> **BRIEF**: Filter the entries below, keeping every line that has the word "This".

Data items
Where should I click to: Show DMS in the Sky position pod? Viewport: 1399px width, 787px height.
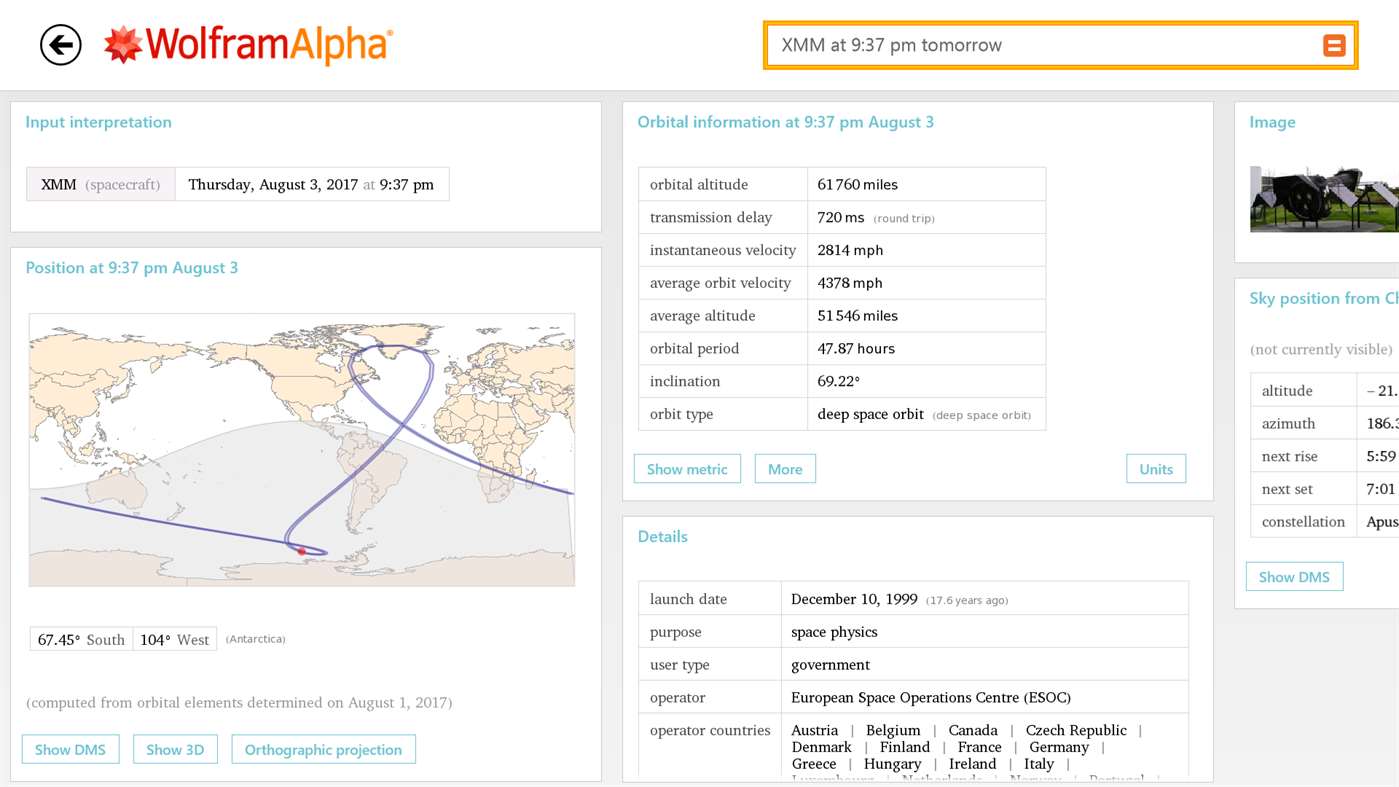[1294, 576]
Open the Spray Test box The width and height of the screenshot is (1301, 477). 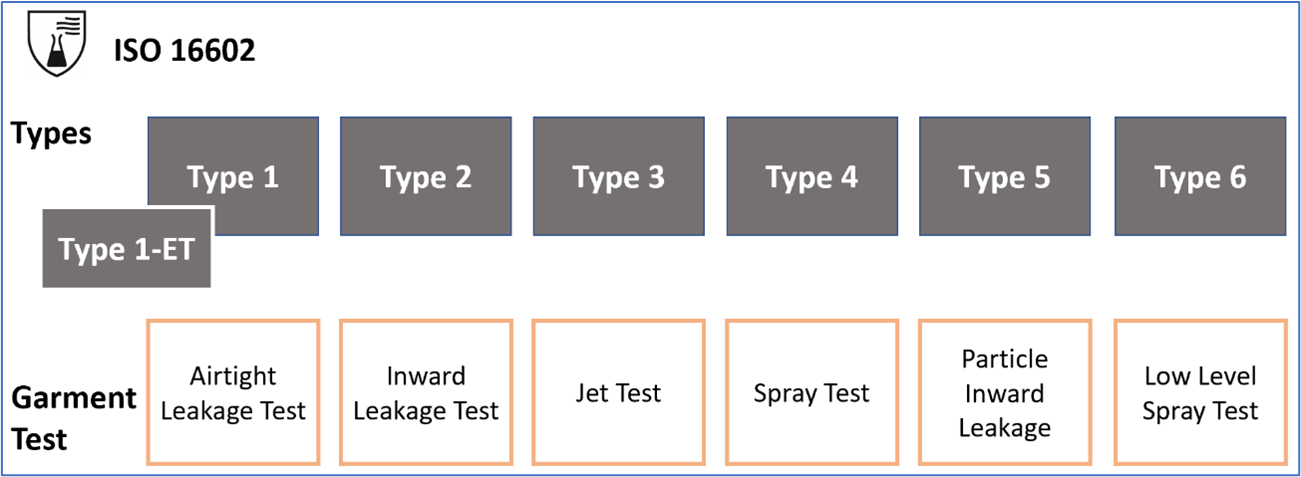812,392
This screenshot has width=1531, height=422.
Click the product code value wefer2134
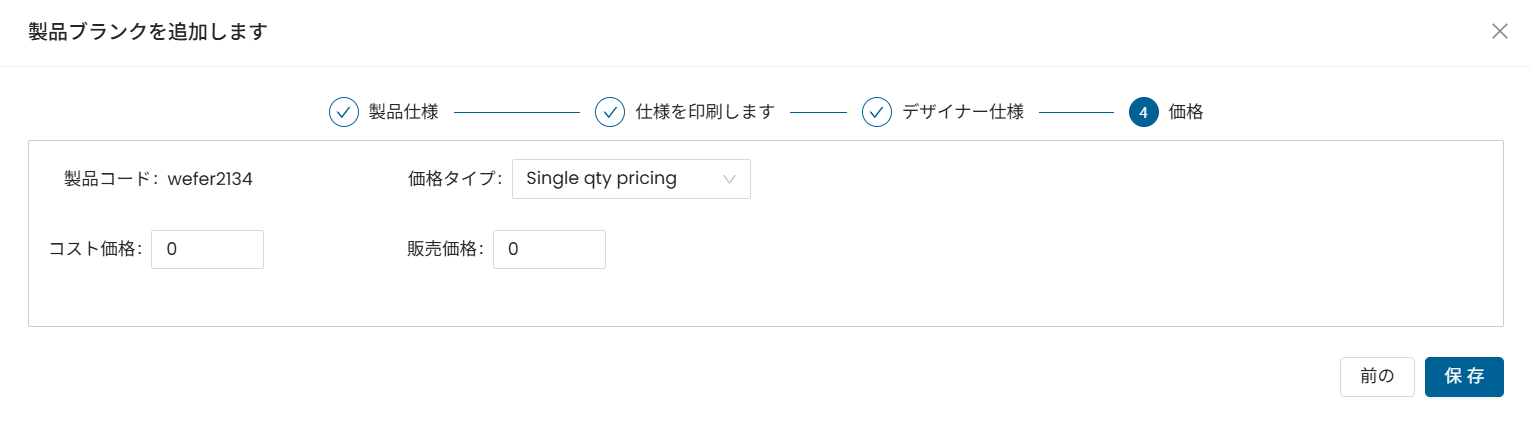click(x=210, y=179)
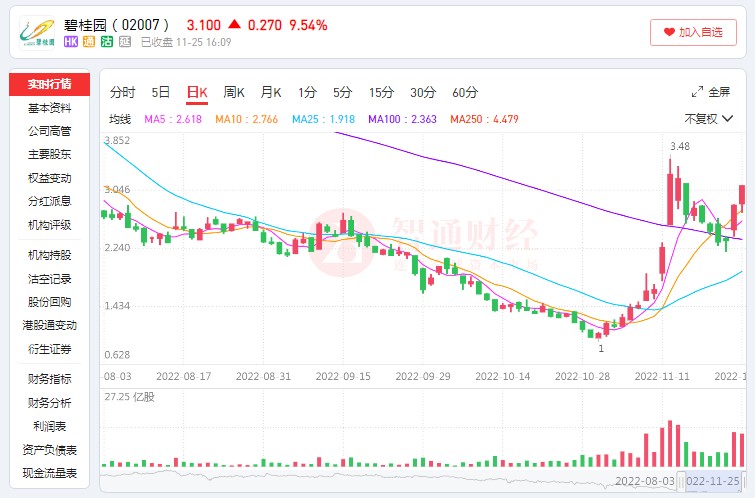
Task: Click the grey 延 delayed-quote badge
Action: [x=125, y=42]
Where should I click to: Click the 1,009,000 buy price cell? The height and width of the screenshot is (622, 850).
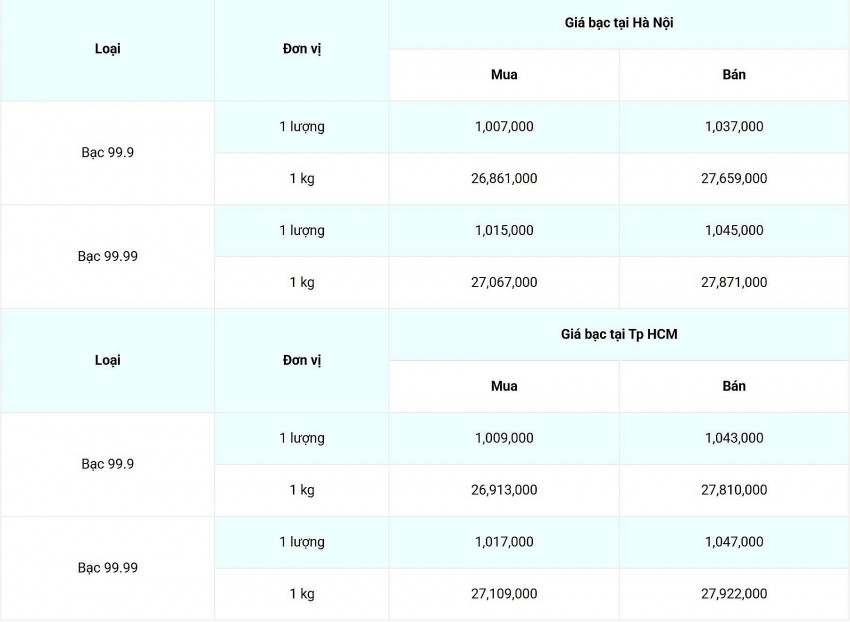[504, 438]
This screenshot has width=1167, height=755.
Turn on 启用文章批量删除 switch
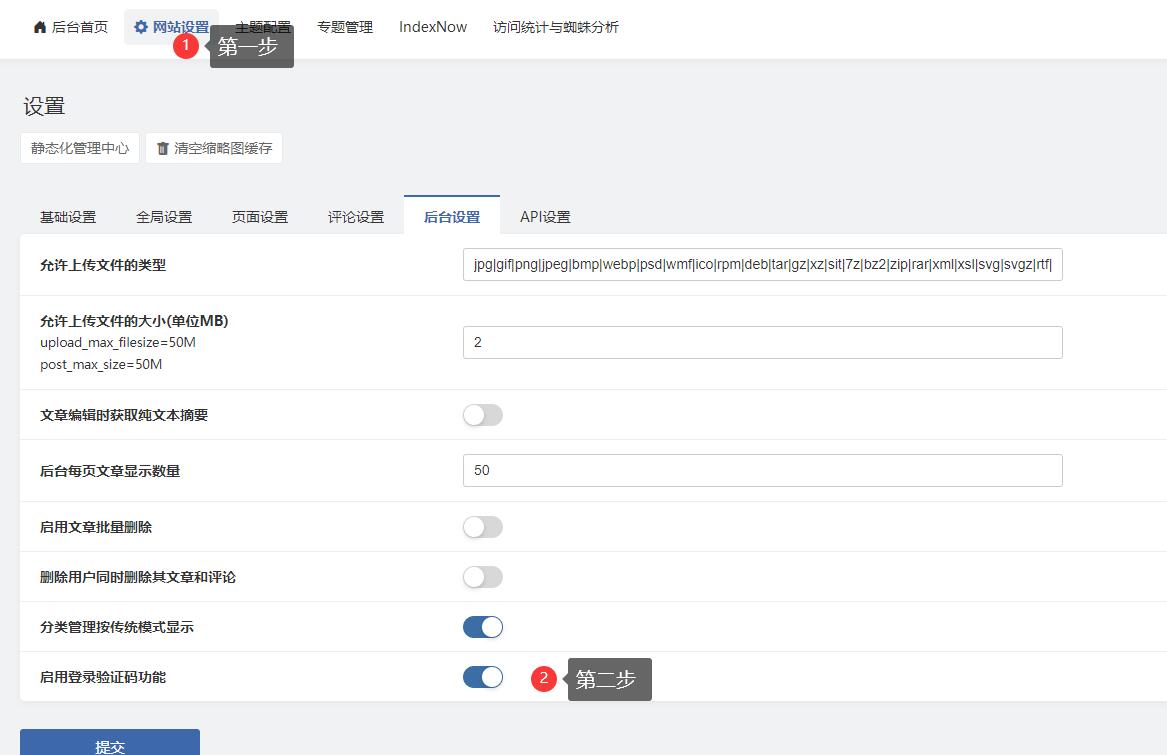[x=482, y=527]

> **TASK SOLUTION**:
This screenshot has width=1531, height=422.
This screenshot has width=1167, height=755.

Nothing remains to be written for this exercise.